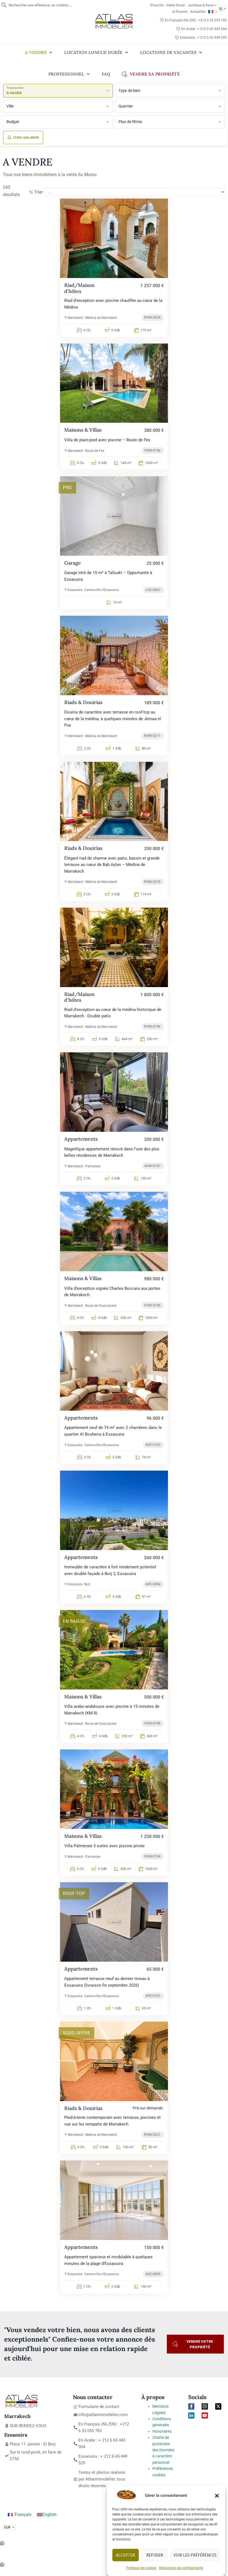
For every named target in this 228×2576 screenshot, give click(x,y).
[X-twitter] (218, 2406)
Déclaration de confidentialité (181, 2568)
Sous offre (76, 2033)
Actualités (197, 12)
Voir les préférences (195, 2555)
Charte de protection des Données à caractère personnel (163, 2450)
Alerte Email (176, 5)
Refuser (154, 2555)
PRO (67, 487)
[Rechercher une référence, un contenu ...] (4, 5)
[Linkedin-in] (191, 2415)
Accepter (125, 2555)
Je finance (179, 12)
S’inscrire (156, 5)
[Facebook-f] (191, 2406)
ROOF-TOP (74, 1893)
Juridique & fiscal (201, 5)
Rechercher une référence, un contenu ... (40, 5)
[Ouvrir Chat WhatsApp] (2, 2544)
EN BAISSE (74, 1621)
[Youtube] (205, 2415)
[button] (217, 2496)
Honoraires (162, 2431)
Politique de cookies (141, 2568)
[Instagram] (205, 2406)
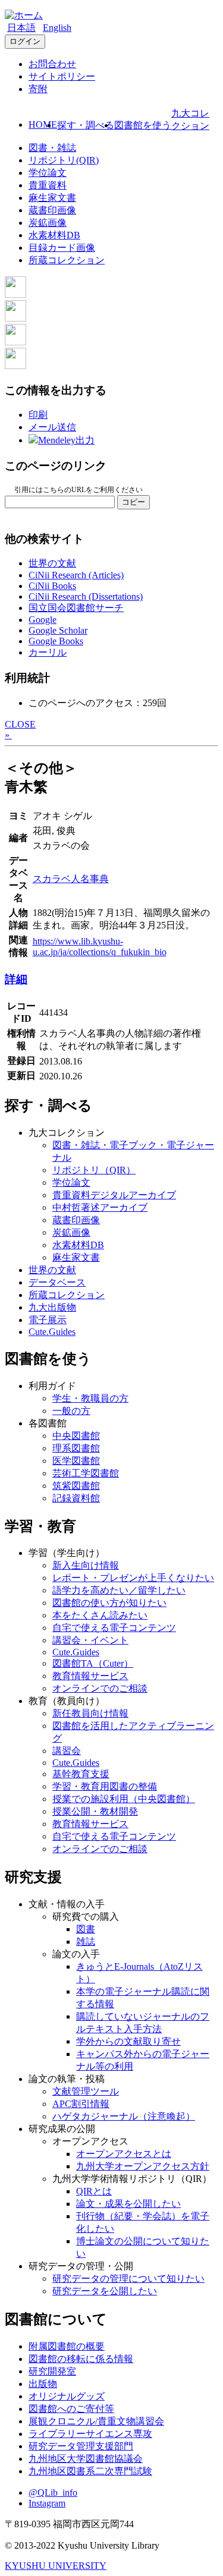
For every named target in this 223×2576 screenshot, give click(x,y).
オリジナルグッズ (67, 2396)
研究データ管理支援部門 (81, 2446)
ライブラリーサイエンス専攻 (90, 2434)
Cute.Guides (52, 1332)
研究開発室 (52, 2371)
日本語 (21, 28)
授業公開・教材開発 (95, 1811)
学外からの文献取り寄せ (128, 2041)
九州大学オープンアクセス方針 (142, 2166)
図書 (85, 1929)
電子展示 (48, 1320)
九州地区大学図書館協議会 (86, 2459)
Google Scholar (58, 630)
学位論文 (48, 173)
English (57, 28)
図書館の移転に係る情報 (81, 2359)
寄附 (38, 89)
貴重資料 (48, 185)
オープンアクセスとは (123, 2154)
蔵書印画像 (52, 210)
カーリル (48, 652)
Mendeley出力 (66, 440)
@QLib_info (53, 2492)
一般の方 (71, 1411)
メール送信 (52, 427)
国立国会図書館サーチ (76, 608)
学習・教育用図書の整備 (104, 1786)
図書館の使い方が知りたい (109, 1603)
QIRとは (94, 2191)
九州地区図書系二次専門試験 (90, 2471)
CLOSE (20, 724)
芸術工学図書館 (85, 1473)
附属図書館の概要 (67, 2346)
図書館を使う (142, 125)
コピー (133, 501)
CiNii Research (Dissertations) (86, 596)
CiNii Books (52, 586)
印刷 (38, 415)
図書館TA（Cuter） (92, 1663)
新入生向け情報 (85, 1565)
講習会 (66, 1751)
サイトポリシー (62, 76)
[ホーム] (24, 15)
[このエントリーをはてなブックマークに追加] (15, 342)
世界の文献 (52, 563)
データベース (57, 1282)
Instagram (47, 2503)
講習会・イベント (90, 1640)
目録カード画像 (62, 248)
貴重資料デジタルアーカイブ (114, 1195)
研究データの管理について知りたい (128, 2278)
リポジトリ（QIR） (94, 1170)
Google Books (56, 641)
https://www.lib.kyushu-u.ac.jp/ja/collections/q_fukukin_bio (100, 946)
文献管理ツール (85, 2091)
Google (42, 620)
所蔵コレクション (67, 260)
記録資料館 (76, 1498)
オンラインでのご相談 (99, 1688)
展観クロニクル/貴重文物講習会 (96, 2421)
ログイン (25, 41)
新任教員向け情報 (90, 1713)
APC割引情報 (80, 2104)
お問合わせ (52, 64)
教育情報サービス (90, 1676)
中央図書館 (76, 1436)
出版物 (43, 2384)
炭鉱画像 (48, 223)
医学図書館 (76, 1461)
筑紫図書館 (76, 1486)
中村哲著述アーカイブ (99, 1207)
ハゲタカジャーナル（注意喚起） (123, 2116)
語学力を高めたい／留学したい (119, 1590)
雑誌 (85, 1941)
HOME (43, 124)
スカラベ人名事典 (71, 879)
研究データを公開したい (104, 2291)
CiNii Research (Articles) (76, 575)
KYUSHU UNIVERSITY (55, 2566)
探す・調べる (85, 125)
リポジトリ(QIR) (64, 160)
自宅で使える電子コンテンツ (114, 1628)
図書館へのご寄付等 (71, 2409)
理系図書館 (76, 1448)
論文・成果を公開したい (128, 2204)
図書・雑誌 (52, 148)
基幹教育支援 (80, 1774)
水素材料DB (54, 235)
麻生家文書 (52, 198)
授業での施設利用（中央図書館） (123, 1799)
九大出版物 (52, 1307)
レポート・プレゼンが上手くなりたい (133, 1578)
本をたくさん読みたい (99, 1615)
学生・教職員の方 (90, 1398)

-=-=-=-=-

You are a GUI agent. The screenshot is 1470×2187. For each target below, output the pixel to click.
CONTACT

-=-=-=-=-

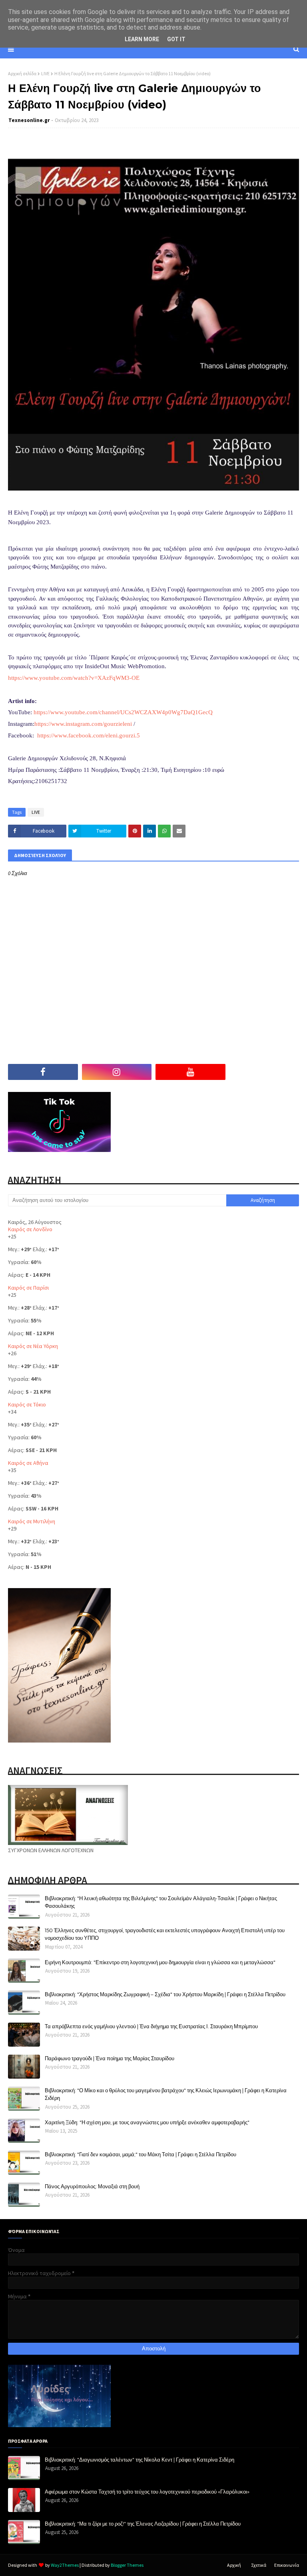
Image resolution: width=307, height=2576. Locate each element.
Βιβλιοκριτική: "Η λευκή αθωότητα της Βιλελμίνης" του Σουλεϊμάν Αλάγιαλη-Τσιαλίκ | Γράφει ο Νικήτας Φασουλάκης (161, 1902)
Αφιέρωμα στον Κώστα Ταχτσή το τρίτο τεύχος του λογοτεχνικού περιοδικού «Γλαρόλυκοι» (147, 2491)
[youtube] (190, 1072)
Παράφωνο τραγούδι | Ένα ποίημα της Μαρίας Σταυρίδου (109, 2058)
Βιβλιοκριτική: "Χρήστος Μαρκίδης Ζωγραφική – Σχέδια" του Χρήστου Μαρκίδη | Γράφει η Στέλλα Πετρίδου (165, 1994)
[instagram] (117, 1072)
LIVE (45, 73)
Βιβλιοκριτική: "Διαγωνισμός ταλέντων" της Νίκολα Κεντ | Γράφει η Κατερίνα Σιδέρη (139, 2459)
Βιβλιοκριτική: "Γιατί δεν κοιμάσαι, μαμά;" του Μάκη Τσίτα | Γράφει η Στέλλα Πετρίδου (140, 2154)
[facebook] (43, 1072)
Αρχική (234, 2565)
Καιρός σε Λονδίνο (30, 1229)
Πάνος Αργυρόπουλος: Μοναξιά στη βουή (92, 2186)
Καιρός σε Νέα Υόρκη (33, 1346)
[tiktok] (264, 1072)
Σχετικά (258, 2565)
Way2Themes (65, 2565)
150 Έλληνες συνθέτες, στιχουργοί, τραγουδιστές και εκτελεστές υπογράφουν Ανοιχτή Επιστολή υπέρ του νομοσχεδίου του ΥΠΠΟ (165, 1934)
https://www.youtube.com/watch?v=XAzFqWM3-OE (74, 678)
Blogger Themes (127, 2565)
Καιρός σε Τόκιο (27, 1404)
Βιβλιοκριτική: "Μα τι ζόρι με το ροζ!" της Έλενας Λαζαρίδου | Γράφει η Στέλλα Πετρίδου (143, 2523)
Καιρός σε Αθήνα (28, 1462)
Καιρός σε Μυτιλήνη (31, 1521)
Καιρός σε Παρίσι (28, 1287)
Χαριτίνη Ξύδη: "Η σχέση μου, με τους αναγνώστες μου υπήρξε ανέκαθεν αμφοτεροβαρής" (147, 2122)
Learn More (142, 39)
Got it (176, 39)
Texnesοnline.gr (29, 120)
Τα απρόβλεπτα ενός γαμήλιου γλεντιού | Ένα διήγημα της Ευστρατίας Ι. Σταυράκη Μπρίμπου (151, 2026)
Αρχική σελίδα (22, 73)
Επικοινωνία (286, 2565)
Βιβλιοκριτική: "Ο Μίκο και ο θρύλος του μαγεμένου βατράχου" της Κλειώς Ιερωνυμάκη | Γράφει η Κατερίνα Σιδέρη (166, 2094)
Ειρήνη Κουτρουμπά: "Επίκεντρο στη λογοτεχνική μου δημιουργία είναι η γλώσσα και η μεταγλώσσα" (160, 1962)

-=-=-=-=-

• Aim of the task: Transcribe the lines above exactly, beginning at the one with "Accepter (125, 2555)" and ending at the one with "学位論文 (48, 173)". Include both; exclude the pictures.

• Answer section:
Accepter (125, 2555)
Je finance (179, 12)
S’inscrire (156, 5)
[Facebook-f] (191, 2406)
ROOF-TOP (74, 1893)
Juridique & fiscal (201, 5)
Rechercher une référence, un contenu ... (40, 5)
[Ouvrir Chat WhatsApp] (2, 2544)
EN BAISSE (74, 1621)
[Youtube] (205, 2415)
[button] (217, 2496)
Honoraires (162, 2431)
Politique de cookies (141, 2568)
[Instagram] (205, 2406)
For every named target in this 223×2576 screenshot, give click(x,y).
オリジナルグッズ (67, 2396)
研究データ管理支援部門 (81, 2446)
ライブラリーサイエンス専攻 (90, 2434)
Cute.Guides (52, 1332)
研究開発室 (52, 2371)
日本語 (21, 28)
授業公開・教材開発 (95, 1811)
学外からの文献取り寄せ (128, 2041)
九州大学オープンアクセス方針 (142, 2166)
図書 (85, 1929)
電子展示 (48, 1320)
九州地区大学図書館協議会 (86, 2459)
Google Scholar (58, 630)
学位論文 (48, 173)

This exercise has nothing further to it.